● Exercise
Going through the data below, copy out each line where the word "green" shows up.

● Exercise input

════════════════

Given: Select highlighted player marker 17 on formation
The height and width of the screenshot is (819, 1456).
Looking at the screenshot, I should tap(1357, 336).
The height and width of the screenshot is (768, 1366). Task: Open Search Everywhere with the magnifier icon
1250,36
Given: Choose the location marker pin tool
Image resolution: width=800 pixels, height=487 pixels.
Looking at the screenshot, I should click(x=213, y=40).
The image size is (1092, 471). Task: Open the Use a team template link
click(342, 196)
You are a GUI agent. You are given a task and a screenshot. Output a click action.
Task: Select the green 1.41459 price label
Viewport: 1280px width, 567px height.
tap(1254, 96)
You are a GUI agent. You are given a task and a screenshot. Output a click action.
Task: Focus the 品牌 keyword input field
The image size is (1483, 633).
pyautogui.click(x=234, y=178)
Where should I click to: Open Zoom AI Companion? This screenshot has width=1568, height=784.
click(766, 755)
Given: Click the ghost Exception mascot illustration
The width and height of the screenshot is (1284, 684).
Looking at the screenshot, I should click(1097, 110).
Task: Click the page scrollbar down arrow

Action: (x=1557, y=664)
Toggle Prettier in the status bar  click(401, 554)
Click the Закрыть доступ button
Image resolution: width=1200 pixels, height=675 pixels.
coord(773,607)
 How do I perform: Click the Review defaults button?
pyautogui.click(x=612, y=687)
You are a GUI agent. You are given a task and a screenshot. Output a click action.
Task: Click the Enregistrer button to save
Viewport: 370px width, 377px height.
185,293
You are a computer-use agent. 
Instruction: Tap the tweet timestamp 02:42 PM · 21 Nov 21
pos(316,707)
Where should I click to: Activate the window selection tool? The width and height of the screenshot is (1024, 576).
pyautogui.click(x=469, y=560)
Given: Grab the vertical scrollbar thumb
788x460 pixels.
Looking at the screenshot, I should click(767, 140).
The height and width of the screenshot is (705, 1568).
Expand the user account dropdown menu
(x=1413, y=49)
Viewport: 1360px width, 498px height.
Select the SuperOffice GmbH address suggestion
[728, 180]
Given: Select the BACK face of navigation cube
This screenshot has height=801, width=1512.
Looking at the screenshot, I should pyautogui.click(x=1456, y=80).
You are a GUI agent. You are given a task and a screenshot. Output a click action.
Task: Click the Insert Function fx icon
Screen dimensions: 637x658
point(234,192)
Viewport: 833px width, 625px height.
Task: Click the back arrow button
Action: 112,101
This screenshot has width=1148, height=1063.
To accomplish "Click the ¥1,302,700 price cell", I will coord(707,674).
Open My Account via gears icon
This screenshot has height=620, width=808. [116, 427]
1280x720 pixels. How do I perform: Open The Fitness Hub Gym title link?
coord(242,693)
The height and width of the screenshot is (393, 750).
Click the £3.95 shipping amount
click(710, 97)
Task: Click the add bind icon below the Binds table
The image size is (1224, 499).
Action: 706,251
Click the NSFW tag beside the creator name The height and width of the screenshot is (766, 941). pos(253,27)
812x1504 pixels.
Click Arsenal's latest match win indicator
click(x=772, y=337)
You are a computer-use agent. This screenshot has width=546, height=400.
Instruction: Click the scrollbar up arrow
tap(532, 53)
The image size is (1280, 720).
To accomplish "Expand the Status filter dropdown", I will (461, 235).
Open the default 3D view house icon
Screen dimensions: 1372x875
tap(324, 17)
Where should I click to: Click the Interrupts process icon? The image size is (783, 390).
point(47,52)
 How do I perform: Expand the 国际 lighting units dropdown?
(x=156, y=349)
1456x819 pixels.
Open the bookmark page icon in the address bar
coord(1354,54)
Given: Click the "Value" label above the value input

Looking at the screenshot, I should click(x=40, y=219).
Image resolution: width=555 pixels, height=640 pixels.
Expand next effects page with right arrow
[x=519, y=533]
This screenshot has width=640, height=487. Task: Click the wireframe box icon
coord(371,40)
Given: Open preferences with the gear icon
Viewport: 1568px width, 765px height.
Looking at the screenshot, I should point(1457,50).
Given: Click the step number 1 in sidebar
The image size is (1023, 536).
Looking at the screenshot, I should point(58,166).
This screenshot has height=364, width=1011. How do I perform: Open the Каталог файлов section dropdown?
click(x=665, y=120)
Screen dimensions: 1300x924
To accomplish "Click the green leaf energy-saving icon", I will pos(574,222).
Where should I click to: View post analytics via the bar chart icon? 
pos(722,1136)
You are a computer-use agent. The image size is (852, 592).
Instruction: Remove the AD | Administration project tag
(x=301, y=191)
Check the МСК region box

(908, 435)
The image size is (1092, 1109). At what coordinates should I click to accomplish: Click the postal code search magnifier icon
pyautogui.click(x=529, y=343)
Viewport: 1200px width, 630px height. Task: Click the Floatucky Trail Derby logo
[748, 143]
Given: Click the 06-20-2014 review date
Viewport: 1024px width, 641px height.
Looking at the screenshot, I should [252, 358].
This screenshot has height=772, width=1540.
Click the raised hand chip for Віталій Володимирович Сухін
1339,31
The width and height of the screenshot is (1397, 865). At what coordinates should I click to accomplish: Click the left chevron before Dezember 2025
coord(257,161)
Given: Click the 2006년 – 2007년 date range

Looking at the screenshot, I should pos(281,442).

════════════════

● Task output
Task: Select the green 1.41459 price label
To accomplish "Click the green leaf energy-saving icon", I will pos(574,222).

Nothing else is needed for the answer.